> GOAL OF THE EXERCISE
Please reproduce exactly, and only, the line containing "Osaamisen kehittäminen (409, 225)" and every line after it to the end of the records below, leaving out all pictures.

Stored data
Start of Block
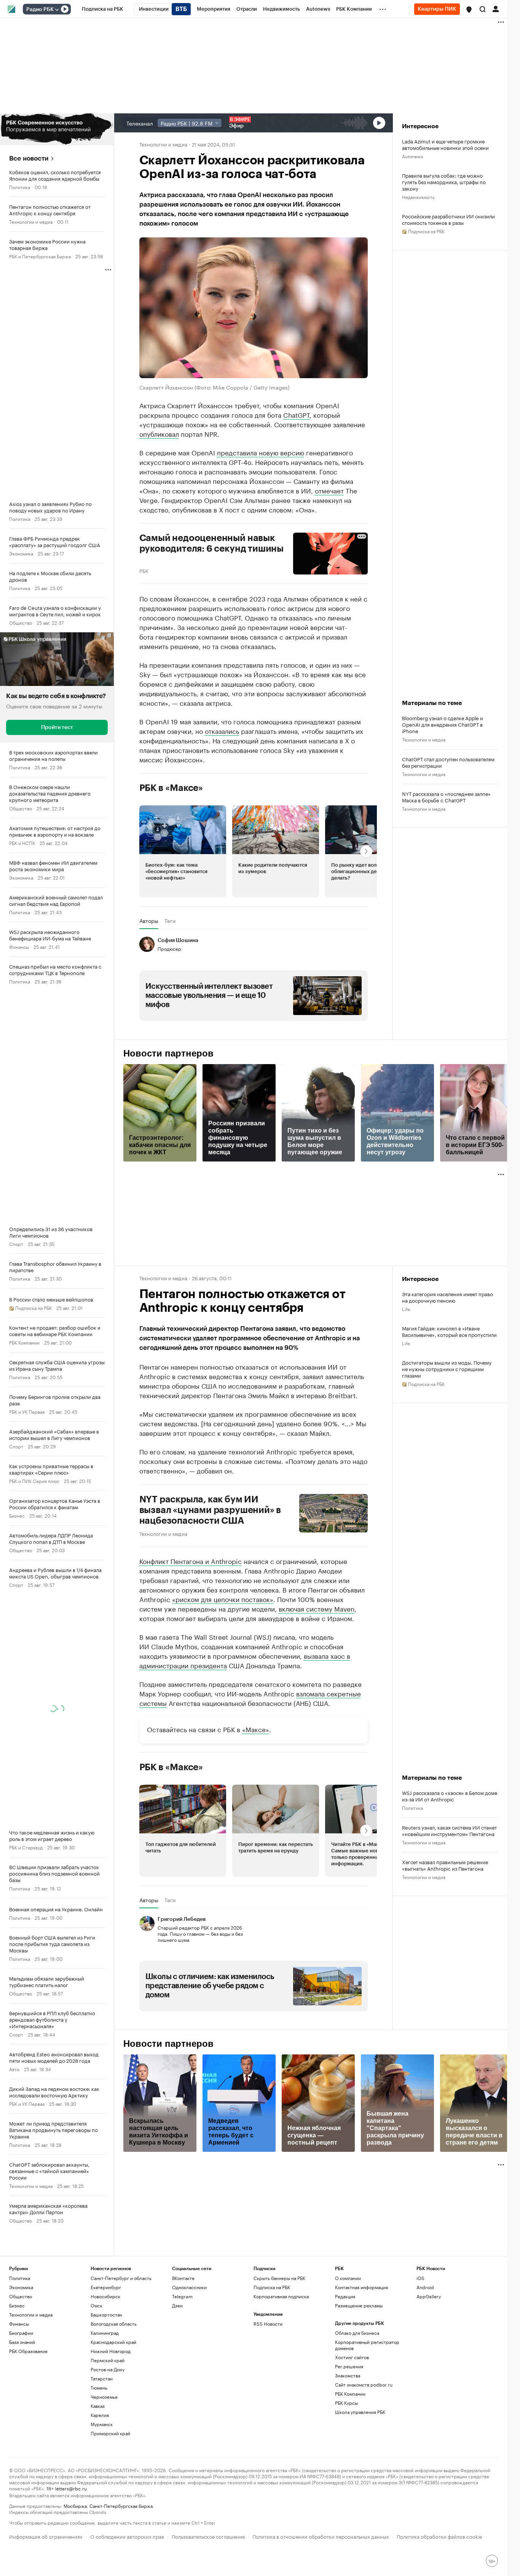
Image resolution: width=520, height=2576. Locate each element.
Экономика (21, 553)
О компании (348, 2278)
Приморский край (110, 2433)
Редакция (345, 2296)
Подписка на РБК (272, 2287)
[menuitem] (102, 9)
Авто (14, 2068)
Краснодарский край (113, 2342)
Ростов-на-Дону (107, 2369)
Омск (96, 2305)
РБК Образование (28, 2351)
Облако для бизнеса (357, 2332)
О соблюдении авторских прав (127, 2535)
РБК (143, 570)
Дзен (177, 2305)
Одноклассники (189, 2287)
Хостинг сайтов (352, 2357)
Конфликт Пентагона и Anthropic (190, 1561)
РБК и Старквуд (26, 1846)
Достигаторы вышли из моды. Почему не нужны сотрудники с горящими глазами (446, 1368)
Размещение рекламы (359, 2305)
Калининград (105, 2332)
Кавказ (98, 2406)
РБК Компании (24, 1342)
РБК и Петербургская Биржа (40, 255)
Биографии (21, 2332)
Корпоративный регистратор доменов (367, 2345)
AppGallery (428, 2296)
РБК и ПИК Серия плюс (34, 1480)
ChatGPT (296, 414)
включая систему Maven (316, 1608)
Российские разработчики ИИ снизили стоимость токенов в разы (448, 219)
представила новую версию (260, 452)
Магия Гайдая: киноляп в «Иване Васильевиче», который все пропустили (449, 1331)
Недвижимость (418, 196)
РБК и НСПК (22, 842)
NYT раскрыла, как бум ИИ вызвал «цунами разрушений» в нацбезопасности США (210, 1510)
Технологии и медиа (31, 221)
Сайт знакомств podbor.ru (363, 2384)
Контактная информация (361, 2287)
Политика (19, 186)
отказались (222, 730)
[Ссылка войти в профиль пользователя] (495, 8)
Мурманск (102, 2424)
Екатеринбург (106, 2287)
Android (425, 2287)
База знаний (22, 2342)
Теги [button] (169, 920)
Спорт (16, 1243)
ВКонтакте (183, 2278)
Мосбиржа (75, 2505)
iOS (420, 2278)
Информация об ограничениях (46, 2535)
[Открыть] (57, 9)
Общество (20, 622)
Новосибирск (105, 2296)
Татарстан (102, 2378)
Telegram (182, 2296)
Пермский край (107, 2360)
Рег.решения (349, 2366)
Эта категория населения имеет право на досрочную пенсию (447, 1296)
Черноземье (104, 2396)
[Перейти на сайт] (57, 129)
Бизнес (17, 1515)
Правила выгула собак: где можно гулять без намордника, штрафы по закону (444, 181)
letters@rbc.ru (71, 2488)
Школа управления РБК (360, 2412)
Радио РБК (40, 9)
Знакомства (347, 2375)
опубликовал (159, 433)
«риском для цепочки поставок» (222, 1599)
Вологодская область (114, 2323)
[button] (469, 9)
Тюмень (99, 2387)
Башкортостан (106, 2314)
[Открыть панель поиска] (482, 9)
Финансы (19, 946)
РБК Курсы (346, 2402)
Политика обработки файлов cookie (439, 2535)
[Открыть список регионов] (469, 9)
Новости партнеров (168, 1053)
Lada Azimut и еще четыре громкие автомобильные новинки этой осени (445, 144)
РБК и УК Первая (27, 1411)
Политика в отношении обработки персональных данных (320, 2535)
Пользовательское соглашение (208, 2535)
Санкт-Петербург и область (121, 2278)
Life (406, 1308)
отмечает (329, 490)
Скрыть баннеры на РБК (279, 2278)
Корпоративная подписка (281, 2296)
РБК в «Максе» (171, 787)
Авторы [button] (148, 920)
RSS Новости (268, 2323)
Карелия (100, 2415)
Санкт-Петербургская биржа (121, 2505)
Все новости (28, 158)
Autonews (412, 155)
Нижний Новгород (111, 2351)
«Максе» (255, 1729)
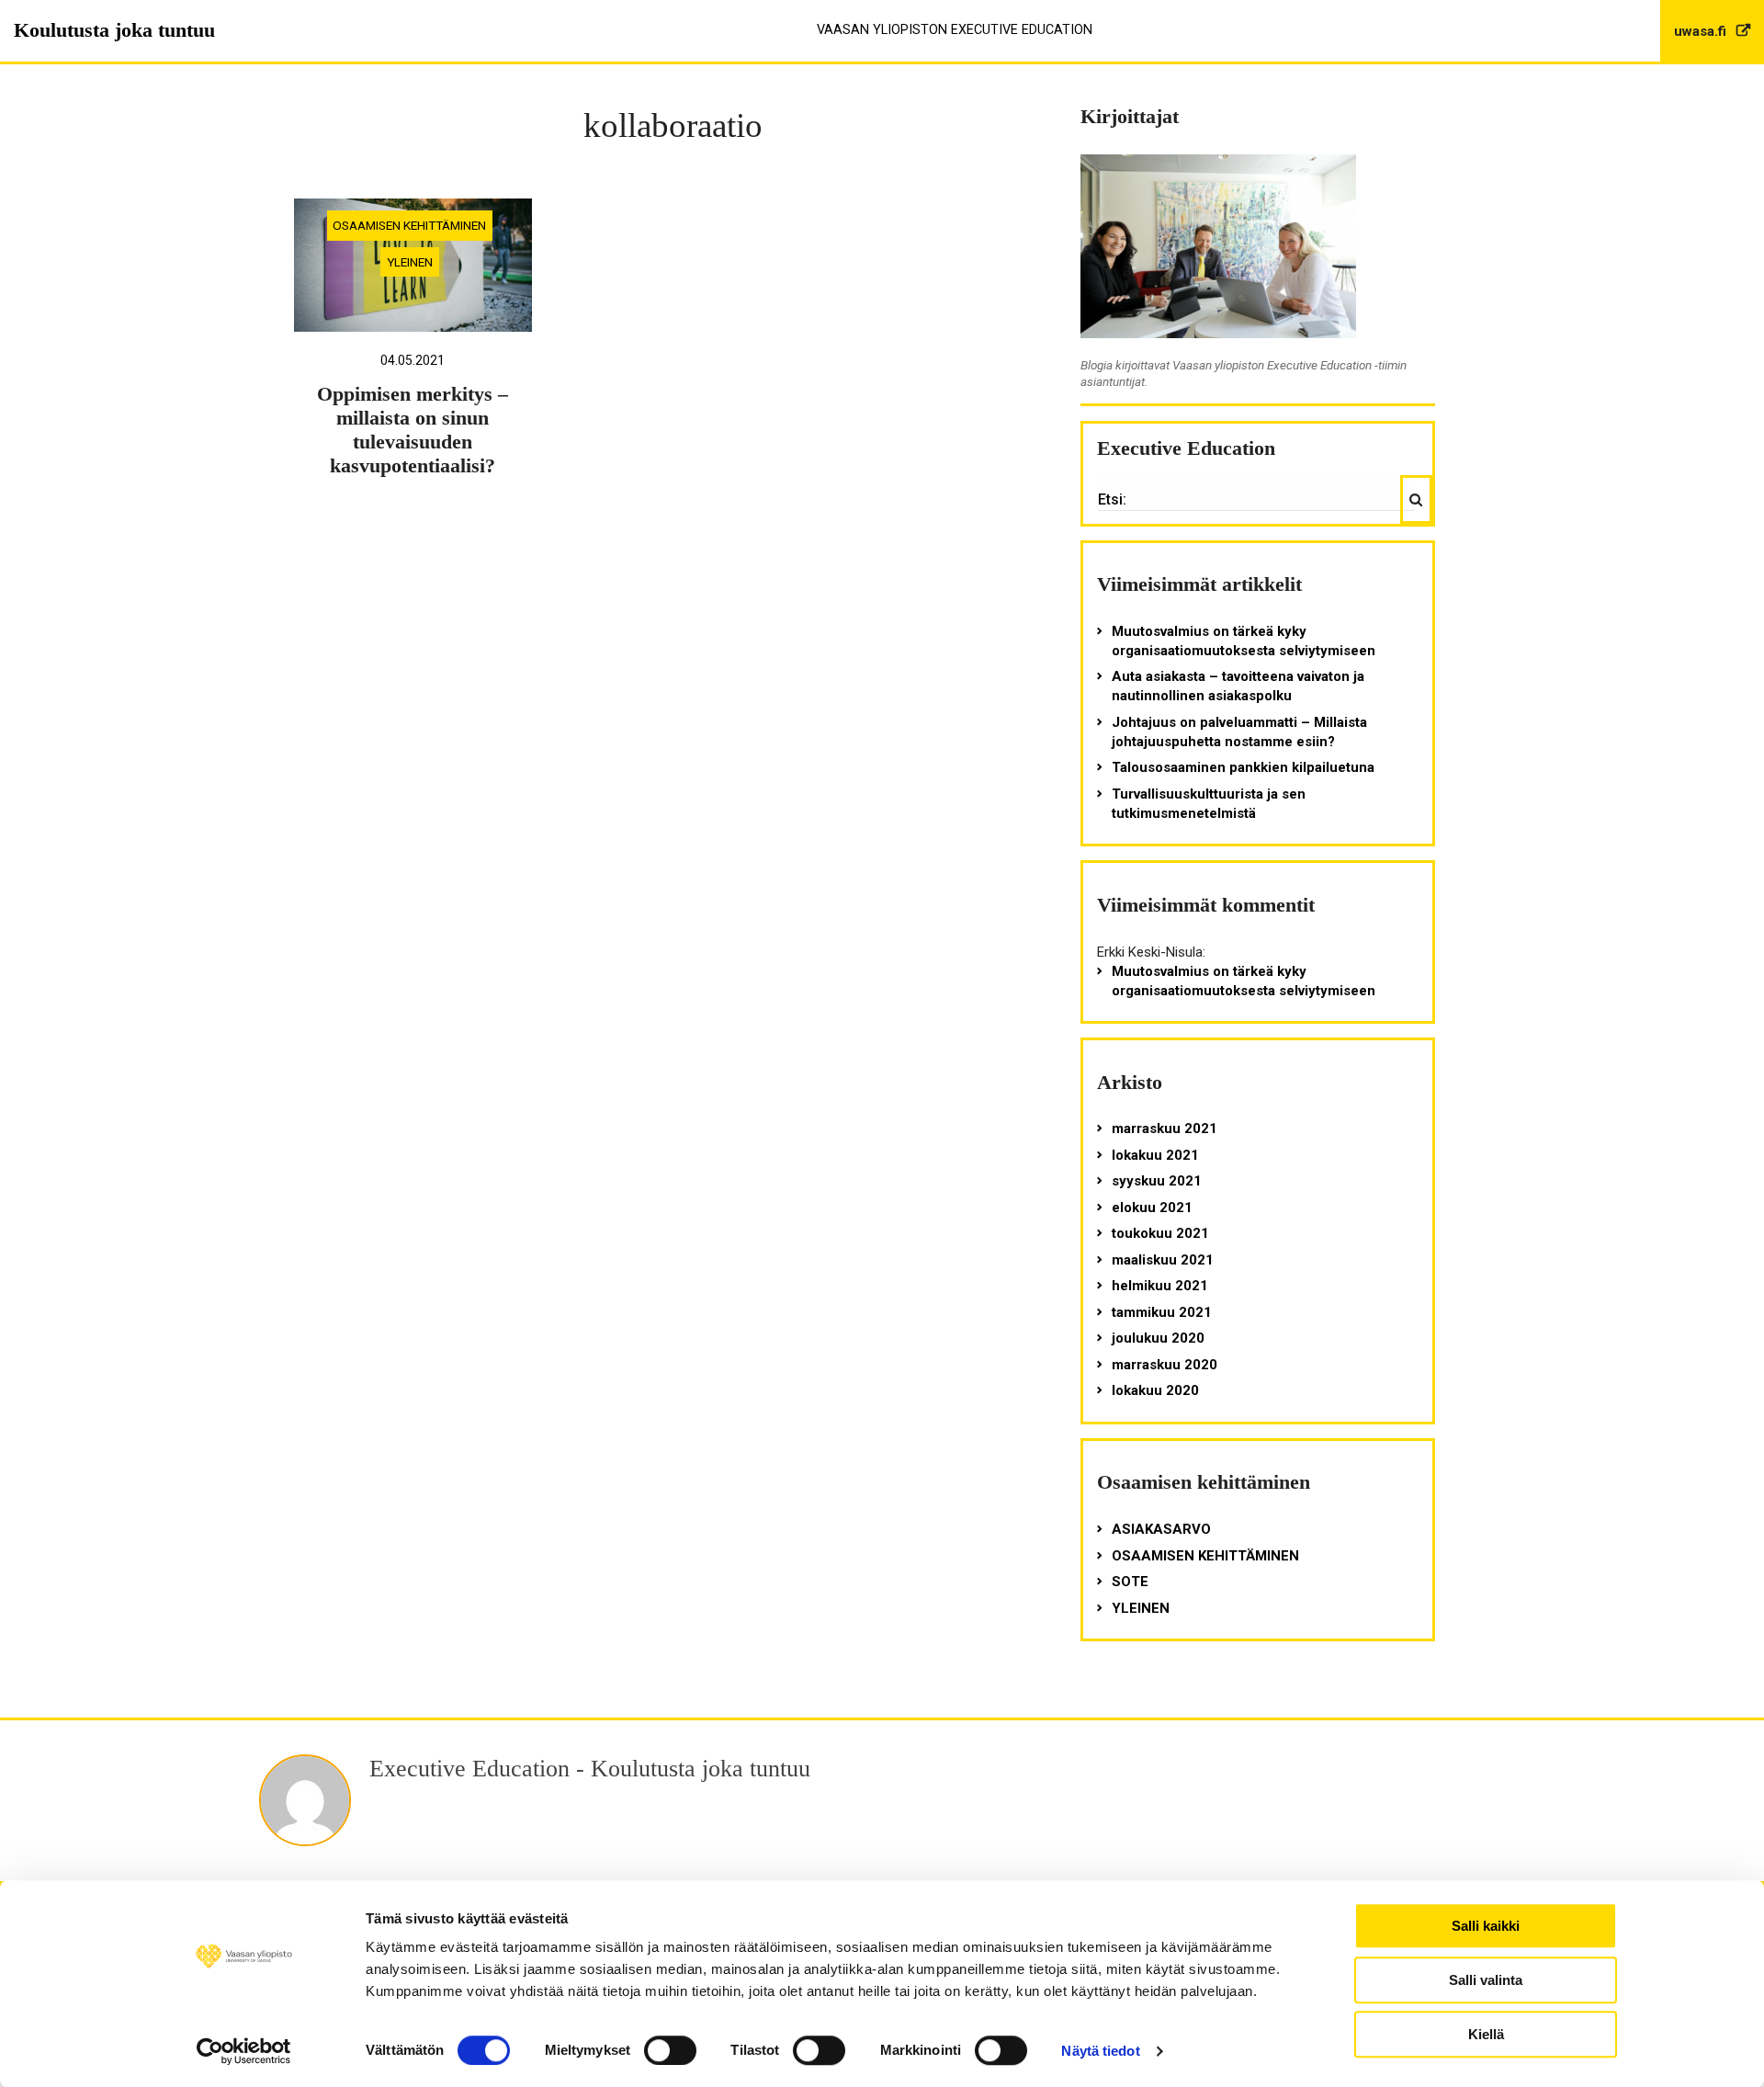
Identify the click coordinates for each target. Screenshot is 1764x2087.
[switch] (670, 2050)
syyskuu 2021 (1157, 1181)
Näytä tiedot (1100, 2051)
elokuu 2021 (1152, 1207)
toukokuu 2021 (1160, 1233)
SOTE (1130, 1581)
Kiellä (1486, 2034)
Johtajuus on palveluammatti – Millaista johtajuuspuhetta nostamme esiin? (1239, 732)
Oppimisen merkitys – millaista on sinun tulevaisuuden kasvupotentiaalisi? (412, 430)
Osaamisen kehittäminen (409, 225)
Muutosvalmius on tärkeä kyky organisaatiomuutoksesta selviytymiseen (1243, 641)
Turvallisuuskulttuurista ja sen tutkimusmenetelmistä (1209, 804)
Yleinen (410, 262)
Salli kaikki (1486, 1926)
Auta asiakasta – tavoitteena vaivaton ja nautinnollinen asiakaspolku (1238, 686)
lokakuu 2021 (1155, 1155)
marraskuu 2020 (1164, 1364)
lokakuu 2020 (1155, 1390)
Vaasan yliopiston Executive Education (954, 30)
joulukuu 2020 (1158, 1338)
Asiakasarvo (1161, 1529)
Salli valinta (1485, 1980)
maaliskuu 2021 (1163, 1260)
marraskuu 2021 (1164, 1128)
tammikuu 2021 (1162, 1312)
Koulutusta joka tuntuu (114, 29)
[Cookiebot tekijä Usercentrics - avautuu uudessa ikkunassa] (244, 2051)
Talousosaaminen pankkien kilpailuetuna (1243, 767)
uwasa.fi (1702, 31)
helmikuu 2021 (1160, 1285)
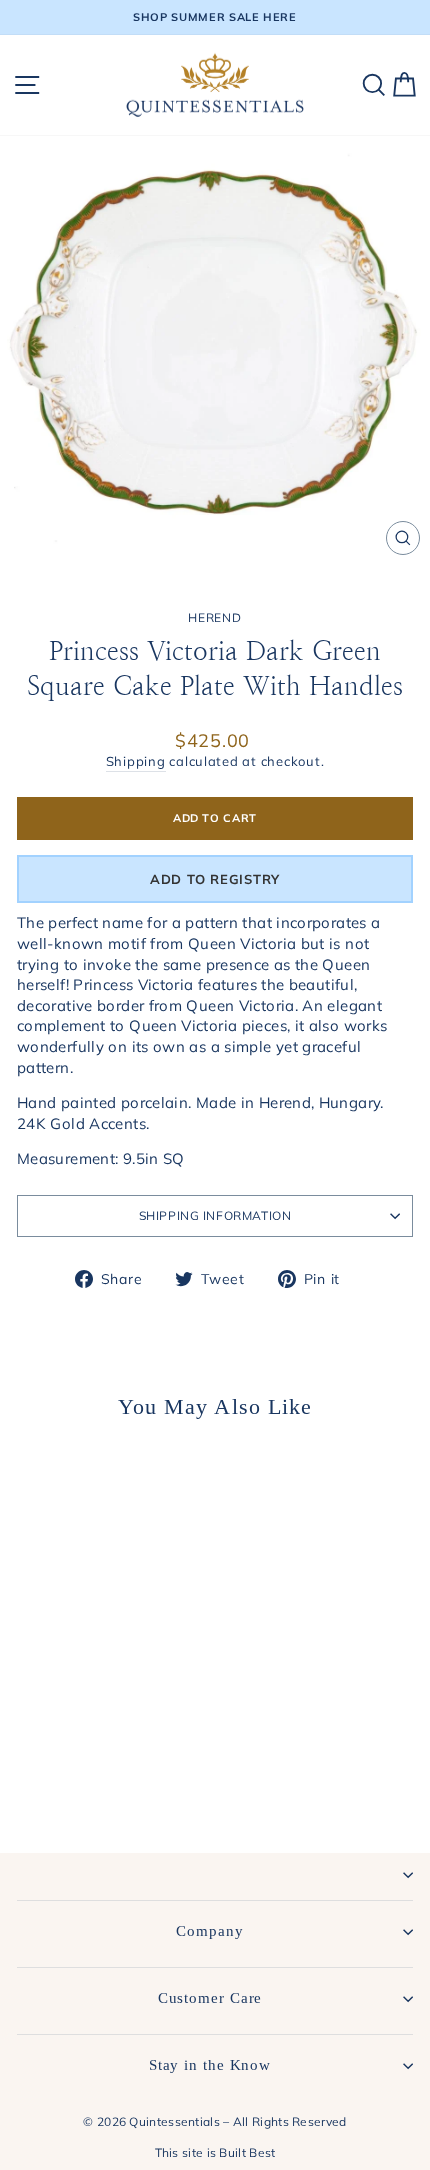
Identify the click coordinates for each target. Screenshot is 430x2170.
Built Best (247, 2152)
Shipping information (215, 1215)
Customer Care (210, 1998)
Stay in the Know (210, 2065)
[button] (215, 879)
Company (209, 1931)
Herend (214, 617)
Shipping (136, 761)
End of Block
> ANSWER TO THE EXERCISE
Osaamisen kehittäminen (409, 225)
Muutosvalmius on tärkeä kyky organisaatiomuutoksesta selviytymiseen (1243, 641)
Turvallisuuskulttuurista ja sen tutkimusmenetelmistä (1209, 804)
Yleinen (410, 262)
Salli kaikki (1486, 1926)
Auta asiakasta – tavoitteena vaivaton ja nautinnollinen asiakaspolku (1238, 686)
lokakuu 2021 (1155, 1155)
marraskuu 2020 (1164, 1364)
lokakuu 2020 (1155, 1390)
Vaasan yliopiston Executive Education (954, 30)
joulukuu 2020 (1158, 1338)
Asiakasarvo (1161, 1529)
Salli valinta (1485, 1980)
maaliskuu 2021 (1163, 1260)
marraskuu 2021 (1164, 1128)
tammikuu 2021 (1162, 1312)
Koulutusta joka tuntuu (114, 29)
[Cookiebot tekijä Usercentrics - avautuu uudessa ikkunassa] (244, 2051)
Talousosaaminen pankkien kilpailuetuna (1243, 767)
uwasa.fi (1702, 31)
helmikuu 2021 (1160, 1285)
Identify the click coordinates for each target. Screenshot is 430x2170.
Built Best (247, 2152)
Shipping information (215, 1215)
Customer Care (210, 1998)
Stay in the Know (210, 2065)
[button] (215, 879)
Company (209, 1931)
Herend (214, 617)
Shipping (136, 761)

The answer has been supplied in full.